Copy the stretch from "Task: Enable Inc in Loyalty Scheme checkbox" through "Action: click(x=339, y=181)", swapping "screenshot" for "screen capture" and leaving everything else unchanged.

PROVIDED INFORMATION:
------

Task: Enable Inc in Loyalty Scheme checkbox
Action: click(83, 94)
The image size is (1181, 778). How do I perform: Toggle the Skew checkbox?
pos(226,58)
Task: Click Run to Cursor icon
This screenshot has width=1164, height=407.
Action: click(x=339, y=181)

------

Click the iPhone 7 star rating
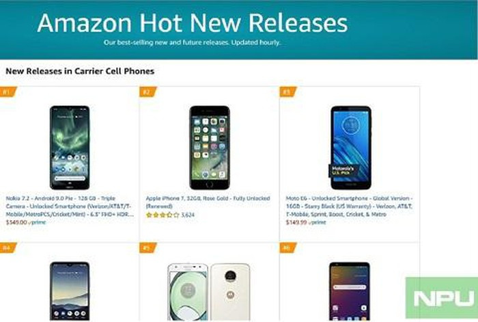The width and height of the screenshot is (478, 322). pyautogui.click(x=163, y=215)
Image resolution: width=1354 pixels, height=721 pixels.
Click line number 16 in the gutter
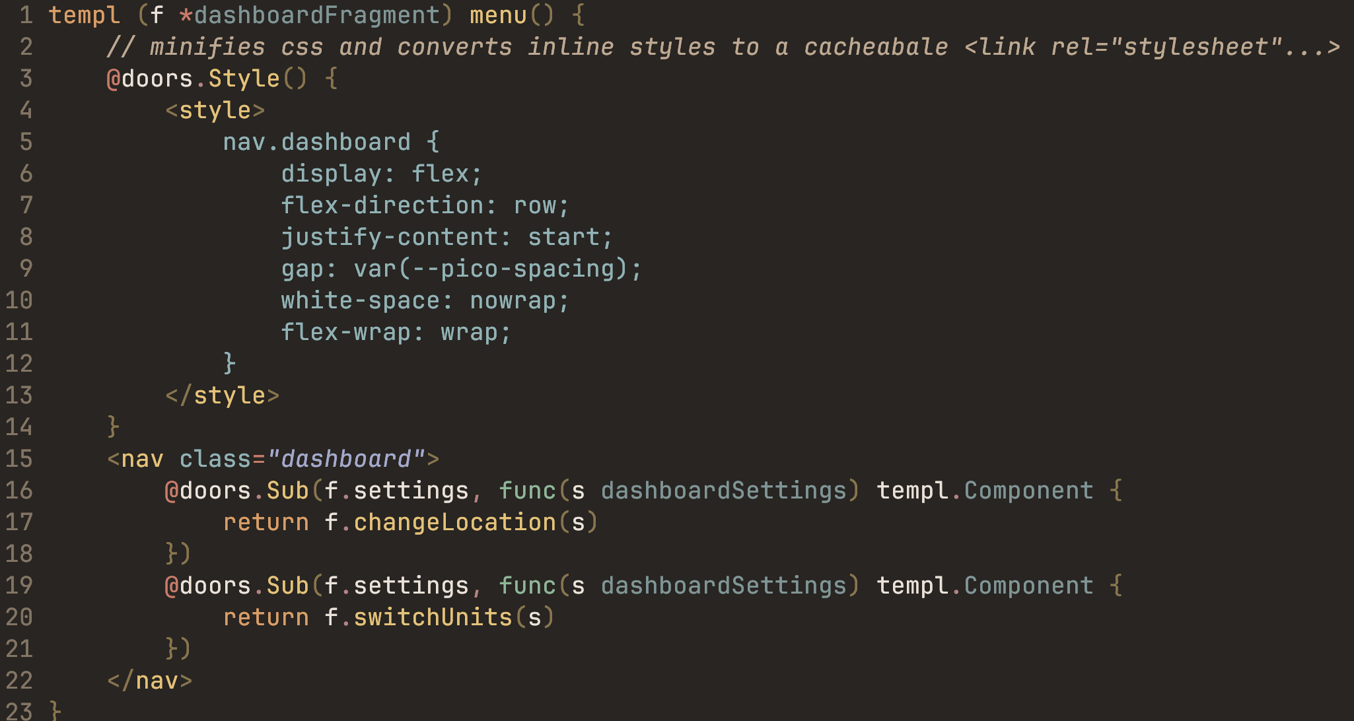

------

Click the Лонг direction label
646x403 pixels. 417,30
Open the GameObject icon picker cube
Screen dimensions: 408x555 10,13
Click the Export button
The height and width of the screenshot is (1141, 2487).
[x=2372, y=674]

------

THE OUTPUT:
Task: Enable Inc in Loyalty Scheme checkbox
Action: click(83, 94)
The image size is (1181, 778). How do I perform: Toggle the Skew checkbox?
pos(226,58)
Task: Click Run to Cursor icon
This screen capture has width=1164, height=407.
Action: click(x=339, y=181)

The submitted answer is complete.